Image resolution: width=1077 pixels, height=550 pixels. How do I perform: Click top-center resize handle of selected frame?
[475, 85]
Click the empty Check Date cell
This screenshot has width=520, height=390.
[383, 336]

DIRECTIONS FOR THIS TASK: Each record should be returned precisely as written.

ANSWER TO THE EXERCISE:
Image resolution: width=1077 pixels, height=550 pixels. How do I perform: Click top-center resize handle of selected frame?
[475, 85]
Click the empty Check Date cell
This screenshot has width=520, height=390.
[383, 336]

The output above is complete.